Records from a data source
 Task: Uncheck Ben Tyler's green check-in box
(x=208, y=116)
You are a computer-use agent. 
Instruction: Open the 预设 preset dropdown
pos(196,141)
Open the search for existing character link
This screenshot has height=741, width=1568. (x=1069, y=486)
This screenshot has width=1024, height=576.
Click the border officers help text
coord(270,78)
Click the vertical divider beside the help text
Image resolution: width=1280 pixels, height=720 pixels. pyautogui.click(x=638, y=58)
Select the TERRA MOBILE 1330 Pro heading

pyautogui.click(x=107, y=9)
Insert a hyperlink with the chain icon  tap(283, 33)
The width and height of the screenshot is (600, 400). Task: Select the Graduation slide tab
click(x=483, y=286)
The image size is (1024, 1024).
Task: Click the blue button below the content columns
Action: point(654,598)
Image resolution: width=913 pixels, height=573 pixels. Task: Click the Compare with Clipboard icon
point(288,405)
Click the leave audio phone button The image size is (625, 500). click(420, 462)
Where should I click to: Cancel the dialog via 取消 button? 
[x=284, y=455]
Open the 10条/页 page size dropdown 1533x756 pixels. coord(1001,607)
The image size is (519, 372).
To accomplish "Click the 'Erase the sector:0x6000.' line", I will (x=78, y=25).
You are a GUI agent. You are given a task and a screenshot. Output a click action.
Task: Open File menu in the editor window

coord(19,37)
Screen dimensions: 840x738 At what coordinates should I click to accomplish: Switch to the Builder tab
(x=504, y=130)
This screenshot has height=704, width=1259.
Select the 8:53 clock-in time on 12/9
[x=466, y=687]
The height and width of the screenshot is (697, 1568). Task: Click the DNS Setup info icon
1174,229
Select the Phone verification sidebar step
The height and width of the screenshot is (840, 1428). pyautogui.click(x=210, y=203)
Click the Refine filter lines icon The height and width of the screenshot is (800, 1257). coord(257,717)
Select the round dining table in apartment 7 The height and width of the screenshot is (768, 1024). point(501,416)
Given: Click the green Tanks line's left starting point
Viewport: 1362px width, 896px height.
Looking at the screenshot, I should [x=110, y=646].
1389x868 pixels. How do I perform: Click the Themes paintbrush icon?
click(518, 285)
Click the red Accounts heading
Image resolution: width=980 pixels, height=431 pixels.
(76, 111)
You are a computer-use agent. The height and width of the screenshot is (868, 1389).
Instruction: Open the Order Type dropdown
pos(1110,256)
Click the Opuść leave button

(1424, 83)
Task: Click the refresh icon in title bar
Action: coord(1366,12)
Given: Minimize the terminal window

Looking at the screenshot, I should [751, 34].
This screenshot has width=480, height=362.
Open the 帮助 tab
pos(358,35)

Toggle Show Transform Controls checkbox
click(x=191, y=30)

(WORK TASK) Where a line above includes "computer", copy that line.

(RESPONSE BOX)
You are a computer-use agent. 
You are a computer-use agent. The height and width of the screenshot is (868, 1389).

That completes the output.